- Directed by: Johannes Loop; Konstantin Märska;
- Based on: Eduard Vilde's story "Vigased pruudid"
- Starring: Samuel Siirak; Ly Schönberg; Margareta Müller; Joosep Koppel; E. Pessin; Karl Laas; Georg Leies;
- Cinematography: Konstantin Märska
- Distributed by: Konstantin Märska Filmproduktsioon [et]
- Release date: September 26, 1929;
- Country: Estonia
- Language: Estonian

= Vigased pruudid =

1929 film

Vigased pruudid (Handicapped Brides) is an Estonian feature-length comedy film made in 1929, based on Eduard Vilde's story of the same name. The film was directed by Johannes Loop and Konstantin Märska. A few minutes of excerpts from the film have been preserved.

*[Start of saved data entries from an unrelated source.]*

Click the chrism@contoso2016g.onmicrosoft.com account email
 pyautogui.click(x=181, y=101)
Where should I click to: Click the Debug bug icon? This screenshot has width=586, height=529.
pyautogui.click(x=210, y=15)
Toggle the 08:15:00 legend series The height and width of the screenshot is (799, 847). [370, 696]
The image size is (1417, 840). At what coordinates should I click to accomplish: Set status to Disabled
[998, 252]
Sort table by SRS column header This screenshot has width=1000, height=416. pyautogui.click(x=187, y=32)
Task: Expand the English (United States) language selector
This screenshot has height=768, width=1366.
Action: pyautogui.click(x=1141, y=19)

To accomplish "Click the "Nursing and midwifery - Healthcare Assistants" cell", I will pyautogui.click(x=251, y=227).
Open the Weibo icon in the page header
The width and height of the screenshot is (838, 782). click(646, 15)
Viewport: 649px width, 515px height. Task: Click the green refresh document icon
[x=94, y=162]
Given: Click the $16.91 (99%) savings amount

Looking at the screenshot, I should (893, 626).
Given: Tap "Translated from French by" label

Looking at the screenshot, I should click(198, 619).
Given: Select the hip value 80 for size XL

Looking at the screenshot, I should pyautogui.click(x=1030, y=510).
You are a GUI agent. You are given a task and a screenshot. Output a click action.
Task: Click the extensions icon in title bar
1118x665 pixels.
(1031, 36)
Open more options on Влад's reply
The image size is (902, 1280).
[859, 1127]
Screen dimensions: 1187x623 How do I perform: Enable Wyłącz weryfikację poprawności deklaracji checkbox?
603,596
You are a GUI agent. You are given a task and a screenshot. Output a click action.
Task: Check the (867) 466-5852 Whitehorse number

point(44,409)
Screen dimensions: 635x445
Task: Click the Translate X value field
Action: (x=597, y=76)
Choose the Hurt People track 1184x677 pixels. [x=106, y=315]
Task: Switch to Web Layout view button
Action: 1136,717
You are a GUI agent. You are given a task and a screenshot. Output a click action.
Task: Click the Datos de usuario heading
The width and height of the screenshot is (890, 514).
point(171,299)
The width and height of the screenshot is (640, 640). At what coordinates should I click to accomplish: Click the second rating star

==Background and history==
Vigased prudid was the first film based on an Estonian literary work and also the second feature film by the director Konstantin Märska. In the summer of 1928, Märska returned to his homeland from Berlin with years of experience in film work. On February 11, 1929, the newspaper Esmaspäev wrote about the intention of the Film-Klub (a club of film enthusiasts founded in 1924) to make a film based on Vilde's story. The writer's consent had been obtained and the club members had learned some things, but, as usual, the financial situation created difficulties. It is not known exactly how Märska, who was initially only invited as a cameraman by the Film-Klub, resolved this issue, but on August 24, 1929, the newspaper Rahwaleht already gave an overview of the film's production process, mentioning, among other things, that the exterior shots were filmed on a farm near Saku.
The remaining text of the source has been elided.